To keep us focused, let's be extremely specific, and say that I have two 3x3 matrices, with integer entries 0<=x<15.
The following naive C++ implementation executed a million times performs around 1s, measured with linux time
.
#include <random>
int main() {
//Random number generator
std::random_device rd;
std::mt19937 eng(rd());
std::uniform_int_distribution<> distr(0, 15);
int A[3][3];
int B[3][3];
int C[3][3];
for (int trials = 0; trials <= 1000000; trials++) {
//Set up A[] and B[]
for (int i = 0; i < 3; ++i) {
for (int j = 0; j < 3; ++j) {
A[i][j] = distr(eng);
B[i][j] = distr(eng);
C[i][j] = 0;
}
}
//Compute C[]=A[]*B[]
for (int i = 0; i < 3; ++i) {
for (int j = 0; j < 3; ++j) {
for (int k = 0; k < 3; ++k) {
C[i][j] = C[i][j] + A[i][k] * B[k][j];
}
}
}
}
return 0;
}
Notes:
A[]
and B[]
can be encoded as a single 64 bit integer. Think of what would happen for just a bit larger matrices. Related: Binary matrix multiplication bit twiddling hack and What is the optimal algorithm for the game 2048?

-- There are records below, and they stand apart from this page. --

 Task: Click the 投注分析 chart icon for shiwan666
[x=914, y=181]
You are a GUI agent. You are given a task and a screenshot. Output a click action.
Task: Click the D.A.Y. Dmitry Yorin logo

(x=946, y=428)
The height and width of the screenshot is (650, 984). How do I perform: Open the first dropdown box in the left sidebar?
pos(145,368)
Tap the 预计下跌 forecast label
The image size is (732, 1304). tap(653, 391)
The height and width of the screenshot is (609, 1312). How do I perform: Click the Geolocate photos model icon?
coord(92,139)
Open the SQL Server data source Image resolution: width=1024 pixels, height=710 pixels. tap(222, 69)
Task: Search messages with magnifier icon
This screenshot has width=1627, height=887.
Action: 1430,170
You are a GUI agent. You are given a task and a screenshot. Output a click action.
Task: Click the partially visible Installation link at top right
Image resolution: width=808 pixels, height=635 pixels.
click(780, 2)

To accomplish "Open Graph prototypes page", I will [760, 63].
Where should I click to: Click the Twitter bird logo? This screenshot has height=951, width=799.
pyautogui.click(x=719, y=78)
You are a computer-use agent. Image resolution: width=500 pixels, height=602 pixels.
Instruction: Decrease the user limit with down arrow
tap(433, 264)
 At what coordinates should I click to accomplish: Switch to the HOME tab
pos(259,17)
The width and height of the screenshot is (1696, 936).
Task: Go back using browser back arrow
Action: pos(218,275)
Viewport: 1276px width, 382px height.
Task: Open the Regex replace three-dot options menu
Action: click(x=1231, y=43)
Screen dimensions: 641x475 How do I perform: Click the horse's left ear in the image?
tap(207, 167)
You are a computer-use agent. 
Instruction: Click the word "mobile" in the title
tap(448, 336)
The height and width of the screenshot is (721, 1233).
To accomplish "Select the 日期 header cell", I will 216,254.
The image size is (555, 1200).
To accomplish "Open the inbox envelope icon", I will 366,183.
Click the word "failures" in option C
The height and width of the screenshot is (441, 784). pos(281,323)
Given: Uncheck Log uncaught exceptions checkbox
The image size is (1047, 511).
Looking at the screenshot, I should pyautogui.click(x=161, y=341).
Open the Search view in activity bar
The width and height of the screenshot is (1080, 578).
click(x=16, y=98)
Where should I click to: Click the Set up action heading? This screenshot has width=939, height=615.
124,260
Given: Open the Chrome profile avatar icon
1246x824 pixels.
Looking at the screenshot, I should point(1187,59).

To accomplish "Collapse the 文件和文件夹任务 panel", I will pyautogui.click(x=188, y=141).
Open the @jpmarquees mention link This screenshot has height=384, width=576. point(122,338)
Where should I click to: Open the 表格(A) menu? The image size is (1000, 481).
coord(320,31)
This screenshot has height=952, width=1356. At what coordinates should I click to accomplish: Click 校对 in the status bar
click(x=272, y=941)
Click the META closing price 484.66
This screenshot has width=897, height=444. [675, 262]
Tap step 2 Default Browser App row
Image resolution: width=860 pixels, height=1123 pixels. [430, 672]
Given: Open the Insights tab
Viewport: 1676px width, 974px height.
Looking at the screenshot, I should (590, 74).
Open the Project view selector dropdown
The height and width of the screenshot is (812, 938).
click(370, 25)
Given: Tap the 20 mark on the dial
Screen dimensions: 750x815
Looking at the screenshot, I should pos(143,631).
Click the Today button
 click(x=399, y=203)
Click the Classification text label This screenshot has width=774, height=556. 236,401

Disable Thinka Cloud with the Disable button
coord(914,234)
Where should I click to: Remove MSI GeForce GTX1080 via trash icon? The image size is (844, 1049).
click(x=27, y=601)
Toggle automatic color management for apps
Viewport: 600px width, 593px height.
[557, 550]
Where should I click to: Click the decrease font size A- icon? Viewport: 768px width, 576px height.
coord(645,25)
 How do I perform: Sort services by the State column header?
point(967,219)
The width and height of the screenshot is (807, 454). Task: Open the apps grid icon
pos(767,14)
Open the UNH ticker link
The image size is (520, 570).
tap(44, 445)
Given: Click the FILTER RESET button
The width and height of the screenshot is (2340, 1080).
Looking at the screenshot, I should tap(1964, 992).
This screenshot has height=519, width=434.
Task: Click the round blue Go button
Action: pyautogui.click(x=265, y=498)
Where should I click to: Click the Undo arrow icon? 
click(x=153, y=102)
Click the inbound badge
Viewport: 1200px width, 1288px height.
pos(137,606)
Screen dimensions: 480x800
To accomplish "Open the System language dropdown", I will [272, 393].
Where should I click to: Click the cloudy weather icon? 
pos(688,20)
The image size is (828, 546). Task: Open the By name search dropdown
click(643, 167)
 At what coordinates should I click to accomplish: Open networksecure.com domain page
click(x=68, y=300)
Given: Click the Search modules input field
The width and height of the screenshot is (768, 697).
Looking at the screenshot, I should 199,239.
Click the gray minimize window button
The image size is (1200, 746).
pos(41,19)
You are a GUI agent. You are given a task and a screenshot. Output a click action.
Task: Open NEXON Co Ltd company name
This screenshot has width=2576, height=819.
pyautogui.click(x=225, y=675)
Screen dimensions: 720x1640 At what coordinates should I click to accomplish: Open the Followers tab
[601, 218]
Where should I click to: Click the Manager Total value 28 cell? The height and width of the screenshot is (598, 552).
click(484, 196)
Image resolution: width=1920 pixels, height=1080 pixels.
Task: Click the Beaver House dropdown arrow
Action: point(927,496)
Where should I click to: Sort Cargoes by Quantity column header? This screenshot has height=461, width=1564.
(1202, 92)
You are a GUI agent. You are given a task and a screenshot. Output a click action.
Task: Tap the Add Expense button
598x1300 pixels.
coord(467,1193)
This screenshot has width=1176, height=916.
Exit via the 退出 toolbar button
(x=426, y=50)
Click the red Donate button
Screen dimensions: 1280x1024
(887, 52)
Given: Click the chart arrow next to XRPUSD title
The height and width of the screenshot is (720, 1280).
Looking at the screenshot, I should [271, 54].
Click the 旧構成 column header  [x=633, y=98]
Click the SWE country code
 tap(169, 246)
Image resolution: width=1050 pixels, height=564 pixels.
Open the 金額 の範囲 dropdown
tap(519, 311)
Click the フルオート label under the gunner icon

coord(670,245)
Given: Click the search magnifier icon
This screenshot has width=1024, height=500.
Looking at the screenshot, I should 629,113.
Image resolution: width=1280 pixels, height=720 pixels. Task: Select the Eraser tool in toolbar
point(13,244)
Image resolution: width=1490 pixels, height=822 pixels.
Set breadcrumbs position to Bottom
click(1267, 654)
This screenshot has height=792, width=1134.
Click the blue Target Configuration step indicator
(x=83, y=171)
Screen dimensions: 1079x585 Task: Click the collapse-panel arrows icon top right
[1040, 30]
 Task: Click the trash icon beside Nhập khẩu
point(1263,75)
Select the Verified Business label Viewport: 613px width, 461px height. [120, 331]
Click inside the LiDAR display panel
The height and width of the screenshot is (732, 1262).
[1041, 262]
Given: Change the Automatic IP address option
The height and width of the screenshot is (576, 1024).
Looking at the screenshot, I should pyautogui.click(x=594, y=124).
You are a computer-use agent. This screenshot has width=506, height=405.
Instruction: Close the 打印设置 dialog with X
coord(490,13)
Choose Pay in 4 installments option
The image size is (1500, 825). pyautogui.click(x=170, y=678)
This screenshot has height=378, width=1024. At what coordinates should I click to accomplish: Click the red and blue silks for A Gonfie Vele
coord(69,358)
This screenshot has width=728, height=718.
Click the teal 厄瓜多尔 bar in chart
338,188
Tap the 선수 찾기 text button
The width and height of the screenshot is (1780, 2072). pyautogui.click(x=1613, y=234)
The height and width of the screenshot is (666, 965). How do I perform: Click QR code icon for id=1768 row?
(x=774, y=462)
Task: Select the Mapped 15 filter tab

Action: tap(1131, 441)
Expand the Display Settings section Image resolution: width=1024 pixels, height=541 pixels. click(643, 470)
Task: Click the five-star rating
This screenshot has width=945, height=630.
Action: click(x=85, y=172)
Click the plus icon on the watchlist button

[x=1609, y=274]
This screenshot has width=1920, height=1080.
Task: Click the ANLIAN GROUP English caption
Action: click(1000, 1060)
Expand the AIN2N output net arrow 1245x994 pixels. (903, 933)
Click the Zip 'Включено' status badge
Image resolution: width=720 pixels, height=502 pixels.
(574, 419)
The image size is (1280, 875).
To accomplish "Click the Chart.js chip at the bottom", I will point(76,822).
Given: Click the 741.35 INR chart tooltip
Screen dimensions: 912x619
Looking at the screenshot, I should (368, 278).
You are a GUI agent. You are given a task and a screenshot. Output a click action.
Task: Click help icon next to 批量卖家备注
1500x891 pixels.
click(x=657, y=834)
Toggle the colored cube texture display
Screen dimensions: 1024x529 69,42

The question you linked is about a matrix where every element is a single bit. For one-bit values a
and b
, a * b
is exactly equivalent to a & b
.
For adding 2-bit elements, it might be plausible (and faster than unpacking) to add basically from scratch, with XOR (carryless-add), then generate the carry with AND, shift, and mask off carry across element boundaries.
A 3rd bit would require detecting when adding the carry produces yet another carry. I don't think it would be a win to emulating even a 3 bit adder or multiplier, compared to using SIMD. Without SIMD (ie in pure C with uint64_t
) it might make sense. For add, you might try using a normal add and then try to undo the carry between element boundaries, instead of building an adder yourself out of XOR/AND/shift operations.
packed vs. unpacked-to-bytes storage formats
If you have very many of these tiny matrices, storing them in memory in compressed form (eg packed 4bit elements) can help with cache footprint / memory bandwidth. 4bit elements are fairly easy to unpack to having each element in a separate byte element of a vector.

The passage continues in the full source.